The Broch of Gurness is an Iron Age broch village. Settlement here began sometime between 500 and 200 BC. At the centre of the settlement is a stone tower or broch, which once probably reached a height of around 10 metres. Its interior is divided into sections by upright slabs. The tower features two skins of drystone walls, with stone-floored galleries in between. These are accessed by steps. Stone ledges suggest that there was once an upper storey with a timber floor. The roof would have been thatched, surrounded by a wall walk linked by stairs to the ground floor. The broch features two hearths and a subterranean stone cistern with steps leading down into it. It is thought to have some religious significance, relating to an Iron Age cult of the underground.

The remains of the central tower are up to 3.6 metres high, and the stone walls are up to 4.1 metres thick. The tower was likely inhabited by the principal family or clan of the area but also served as a last resort for the village in case of an attack.

The broch continued to be inhabited while it began to collapse and the original structures were altered. The cistern was filled in and the interior was repartitioned. The ruin visible today reflects this secondary phase of the broch's use.

The site is surrounded by three ditches cut out of the rock with stone ramparts, encircling an area of around 45 metres diameter. The remains of numerous small stone dwellings with small yards and sheds can be found between the inner ditch and the tower. These were built after the tower, but were a part of the settlement's initial conception. A 'main street' connects the outer entrance to the broch. The settlement is the best-preserved of all broch villages.

Pieces of a Roman amphora dating to before 60 AD were found here, lending weight to the record that a 'King of Orkney' submitted to Emperor Claudius at Colchester in 43 AD.
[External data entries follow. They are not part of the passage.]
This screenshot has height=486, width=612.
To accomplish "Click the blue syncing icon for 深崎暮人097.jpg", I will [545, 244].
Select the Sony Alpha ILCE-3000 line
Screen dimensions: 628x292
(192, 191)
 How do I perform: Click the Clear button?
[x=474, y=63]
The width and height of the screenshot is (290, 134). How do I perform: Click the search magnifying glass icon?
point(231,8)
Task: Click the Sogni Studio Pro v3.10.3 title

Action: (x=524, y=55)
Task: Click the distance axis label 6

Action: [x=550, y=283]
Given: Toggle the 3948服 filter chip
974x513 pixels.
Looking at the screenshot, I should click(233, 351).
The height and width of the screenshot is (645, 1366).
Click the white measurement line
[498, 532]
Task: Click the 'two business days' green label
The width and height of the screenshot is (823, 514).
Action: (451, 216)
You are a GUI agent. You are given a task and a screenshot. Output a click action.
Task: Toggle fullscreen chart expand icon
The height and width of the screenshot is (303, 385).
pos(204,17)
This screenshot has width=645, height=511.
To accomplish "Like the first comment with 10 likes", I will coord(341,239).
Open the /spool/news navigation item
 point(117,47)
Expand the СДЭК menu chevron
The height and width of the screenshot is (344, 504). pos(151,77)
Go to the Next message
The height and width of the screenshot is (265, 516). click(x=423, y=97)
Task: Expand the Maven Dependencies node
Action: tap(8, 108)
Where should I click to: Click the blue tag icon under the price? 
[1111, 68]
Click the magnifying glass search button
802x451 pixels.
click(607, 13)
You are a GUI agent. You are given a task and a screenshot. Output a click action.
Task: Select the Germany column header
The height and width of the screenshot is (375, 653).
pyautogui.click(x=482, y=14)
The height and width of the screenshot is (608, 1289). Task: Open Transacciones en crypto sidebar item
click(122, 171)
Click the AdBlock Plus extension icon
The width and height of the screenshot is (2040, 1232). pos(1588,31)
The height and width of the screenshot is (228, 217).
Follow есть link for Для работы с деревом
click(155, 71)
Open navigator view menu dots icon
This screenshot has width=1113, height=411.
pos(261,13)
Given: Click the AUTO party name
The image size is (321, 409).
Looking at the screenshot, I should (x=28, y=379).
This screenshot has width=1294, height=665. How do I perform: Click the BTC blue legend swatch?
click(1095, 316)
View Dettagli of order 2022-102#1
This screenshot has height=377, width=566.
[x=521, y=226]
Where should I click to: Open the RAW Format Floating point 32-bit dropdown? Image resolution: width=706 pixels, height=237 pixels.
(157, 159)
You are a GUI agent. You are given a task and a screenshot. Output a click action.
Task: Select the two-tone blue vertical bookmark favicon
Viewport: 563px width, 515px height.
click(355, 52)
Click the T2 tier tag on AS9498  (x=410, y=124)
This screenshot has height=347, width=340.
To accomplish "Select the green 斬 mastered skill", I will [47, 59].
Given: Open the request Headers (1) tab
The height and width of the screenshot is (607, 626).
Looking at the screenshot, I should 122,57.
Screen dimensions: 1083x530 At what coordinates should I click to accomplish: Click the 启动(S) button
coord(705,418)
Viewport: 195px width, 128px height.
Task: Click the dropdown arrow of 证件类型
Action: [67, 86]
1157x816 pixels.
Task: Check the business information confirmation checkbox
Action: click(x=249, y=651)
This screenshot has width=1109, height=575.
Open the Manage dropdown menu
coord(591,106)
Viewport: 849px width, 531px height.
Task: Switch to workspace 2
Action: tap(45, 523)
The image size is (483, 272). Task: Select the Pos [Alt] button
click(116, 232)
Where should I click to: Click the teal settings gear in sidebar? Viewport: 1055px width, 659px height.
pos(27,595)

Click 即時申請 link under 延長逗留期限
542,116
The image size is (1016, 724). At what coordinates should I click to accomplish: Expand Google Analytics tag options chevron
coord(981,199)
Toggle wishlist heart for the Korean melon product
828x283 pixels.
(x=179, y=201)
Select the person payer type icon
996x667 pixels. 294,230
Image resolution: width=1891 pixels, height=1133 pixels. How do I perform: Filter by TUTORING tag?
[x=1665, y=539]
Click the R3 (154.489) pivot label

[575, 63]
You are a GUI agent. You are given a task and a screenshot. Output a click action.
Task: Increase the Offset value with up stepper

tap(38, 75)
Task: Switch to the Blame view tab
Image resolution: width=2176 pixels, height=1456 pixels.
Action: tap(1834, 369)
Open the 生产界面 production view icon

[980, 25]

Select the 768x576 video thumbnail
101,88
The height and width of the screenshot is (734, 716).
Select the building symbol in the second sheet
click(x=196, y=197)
At some point after 100 AD the broch was abandoned and the ditches filled in. It is thought that settlement at the broch continued into the 5th century AD, the period known as Pictish times. By that time the broch was not used anymore and some of its stones were reused to build smaller dwellings on top of the earlier buildings. Until about the 8th century, the site was just a single farmstead.

In the 9th century, a Norse woman was buried at the site in a stone-lined grave with two bronze brooches and a sickle and knife made from iron. Other finds suggest that Norse men were buried here too.